Pointing records for screenshots and web pages
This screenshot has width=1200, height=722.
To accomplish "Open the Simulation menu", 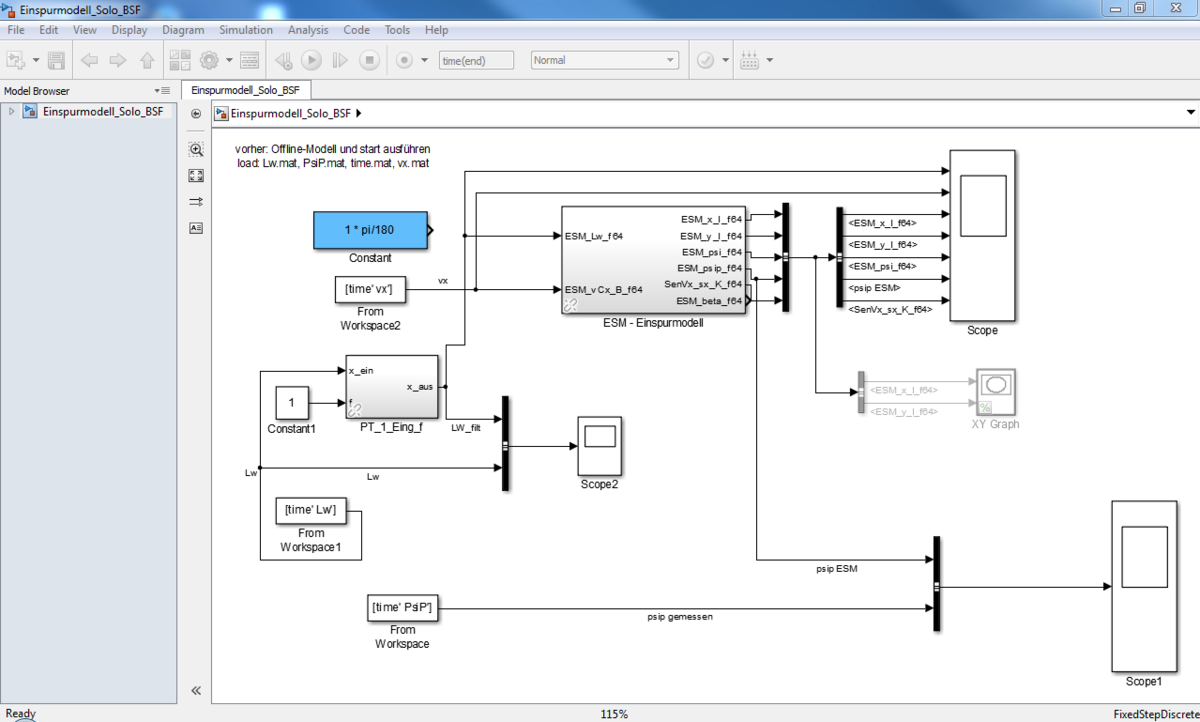I will [245, 30].
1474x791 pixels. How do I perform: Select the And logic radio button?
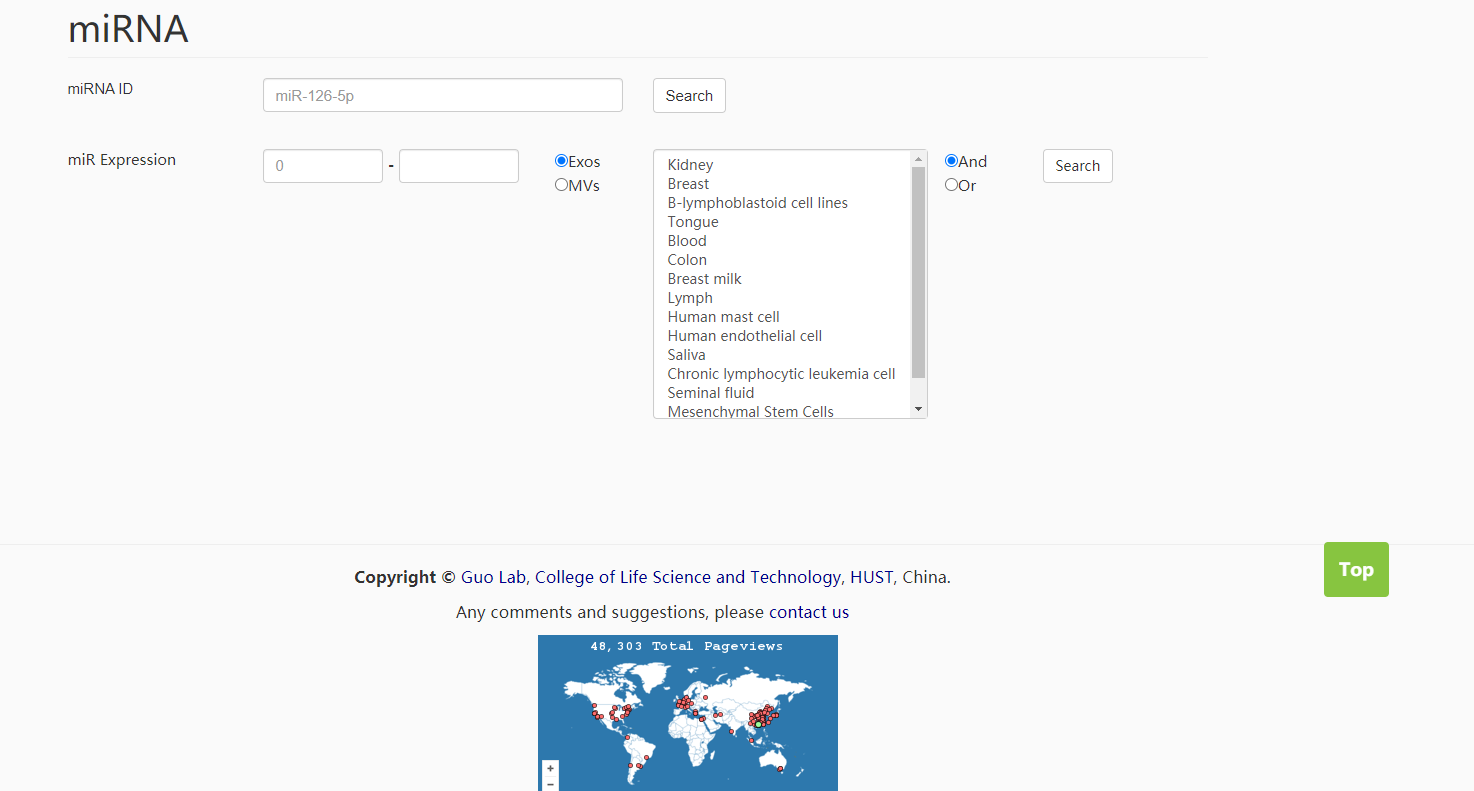click(951, 161)
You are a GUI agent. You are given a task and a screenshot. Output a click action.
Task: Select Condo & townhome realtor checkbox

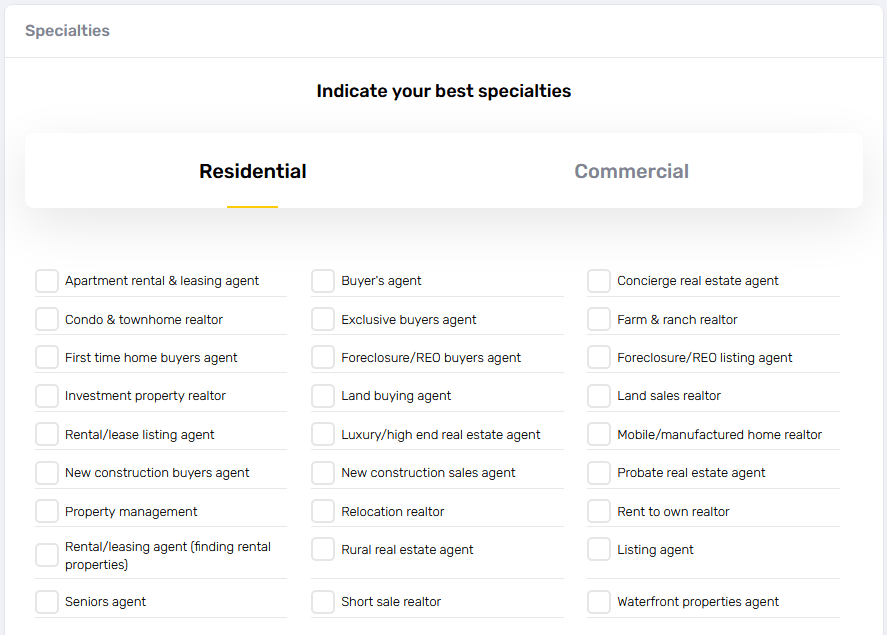click(x=47, y=320)
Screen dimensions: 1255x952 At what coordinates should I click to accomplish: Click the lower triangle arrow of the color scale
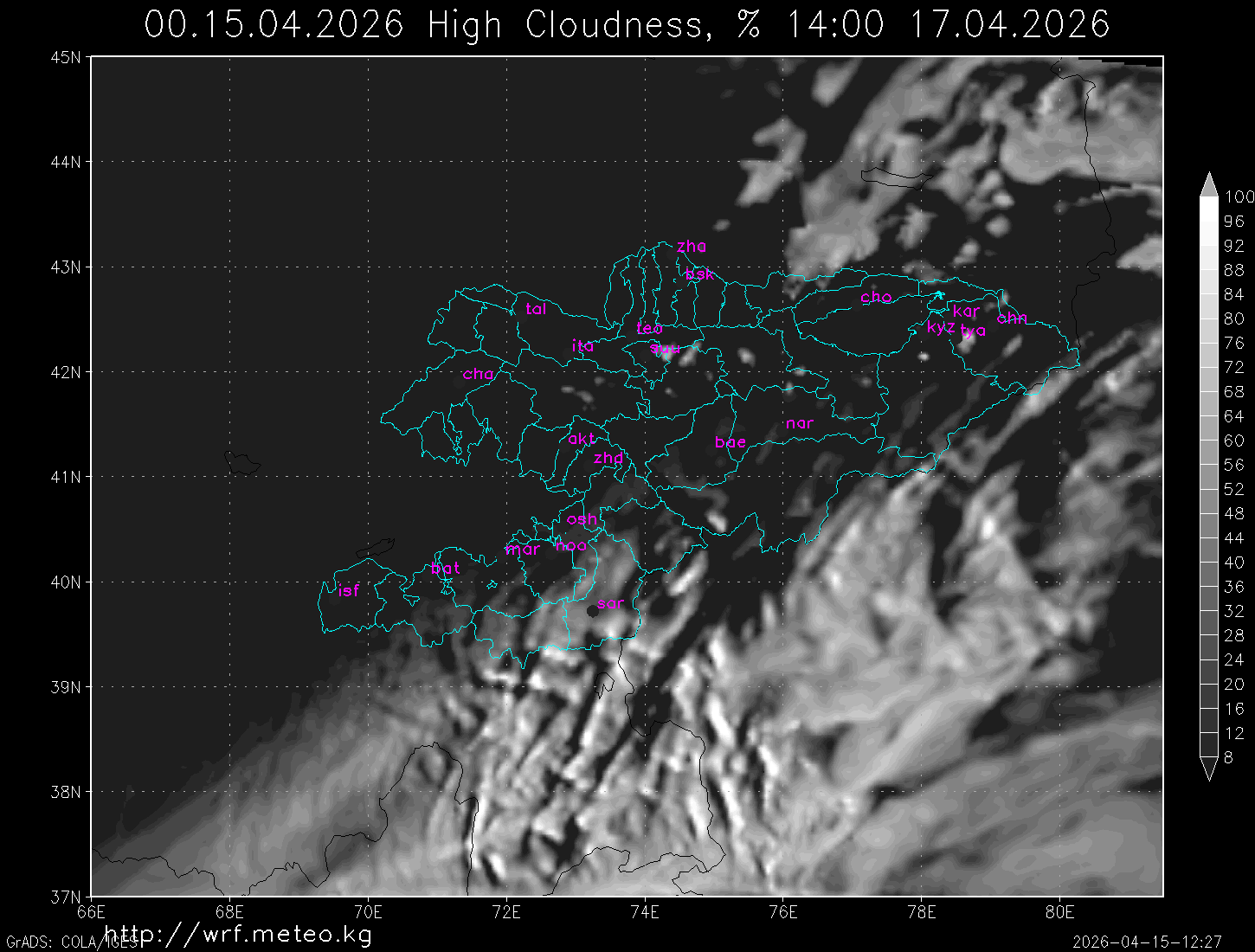click(1209, 769)

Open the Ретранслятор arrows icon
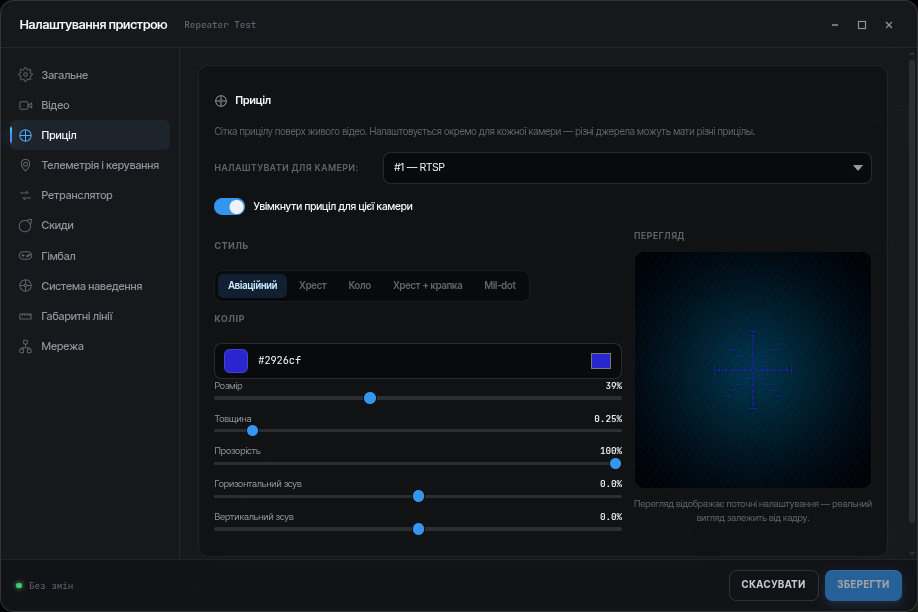(x=25, y=196)
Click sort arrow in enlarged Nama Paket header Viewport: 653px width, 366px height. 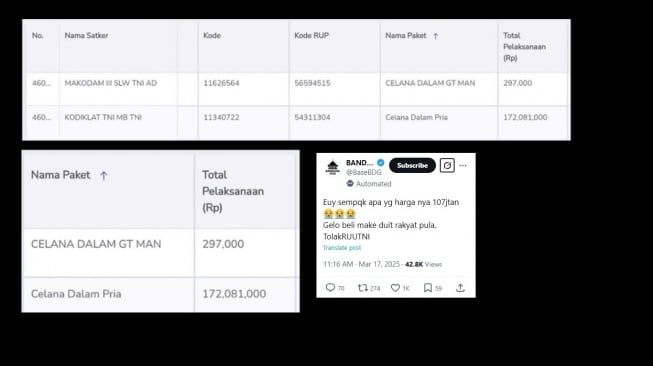click(104, 176)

**Exercise requirements**
Rewrite the lines beginning with the one containing "1474x791 pixels. How" and ending after the one containing "(x=25, y=196)" as a Markdown table with the columns Number and Record line, skipping blank lines and leaving out the pictures.

**Task output**
| Number | Record line |
|---|---|
| 1 | 1474x791 pixels. How do I perform: Select the And logic radio button? |
| 2 | click(951, 161) |
| 3 | You are a GUI agent. You are given a task and a screenshot. Output a click action. |
| 4 | Task: Select Condo & townhome realtor checkbox |
| 5 | click(x=47, y=320) |
| 6 | Screen dimensions: 1255x952 At what coordinates should I click to accomplish: Click the lower triangle arrow of the color scale |
| 7 | click(1209, 769) |
| 8 | Open the Ретранслятор arrows icon |
| 9 | (x=25, y=196) |